レイとはそもそも12世紀頃にやってきたポリネシア人たちによってもたらされたと考えられており、古来より魔除や供物、社会的地位の象徴として用いられた頭・首・肩などにかける装飾品です。
レイはプルメリアが入ってくる前から使用されていましたが、その後19世紀頃に旅行者や移住者によって持ち込まれた植物の一つとしてプルメリアを取り入れたのです。
観光客にはお土産としてかけられますが、本来はお葬式の参列者や結婚式での新郎新婦にかけるもので、お別れを意味したといいます(小磯,2022)。
ハワイのプルメリアの花の香りと色彩の美しさに魅了された観光客は、切り花を持ち帰るようになりました。観光客の増加とともに、プルメリアへの関心も高まり、やがてコレクターはハワイ諸島で新しいプルメリアを探し求めるようになりました。アメリカやオーストラリアの温暖な地域ではプルメリア協会が結成され、コレクターの熱狂的な支持を得ています。2005年には1460万本のプルメリアの花が506,000ドルで販売され、毎年数万本の挿し木がハワイから輸出されています。
薬としては民間医療では葉、樹皮、花の煎じ薬は、皮膚病、性感染症、下痢の治療に用いられ、瀉下薬としても用いられてきました。
毒性はどのくらいある?
非常に重宝される植物である一方で、キョウチクトウ科で共通の乳液を含み、種々のアルカロイドまたは強心配糖体を含み、毒性も持っています。

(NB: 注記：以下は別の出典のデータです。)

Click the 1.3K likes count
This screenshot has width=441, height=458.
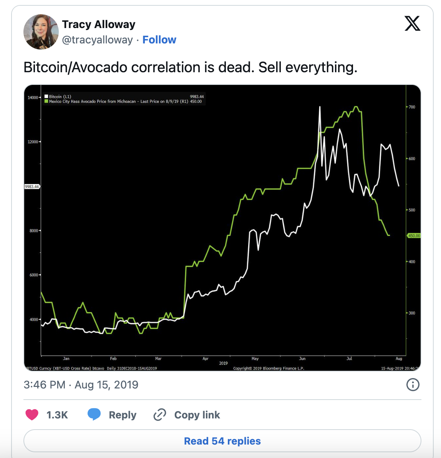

プルメリアについても薬用成分も含めると、イリドイド、トリテルペノイド、フラボノイド、配糖体、フェノール、アルカロイド、炭水化物、アミノ酸、脂肪酸エステル、スフィンゴ脂質、リグニン、モノグリセリド、クマリンなど、様々な化学成分が分離・確認されています(Bihani, 2021)。
葉や枝を切ったときに出る白い樹液(乳液)は有害で、触れる発疹ができてかぶれることがあるとされます(小磯,2022)。具体的な症例は確認できませんでしたが、意図的に触れるとは避けましょう。
口から摂取はどうでしょうか?
インドソケイの経口摂取での毒性についてはマウスやラットでの実験が行われています(Bihani, 2021)。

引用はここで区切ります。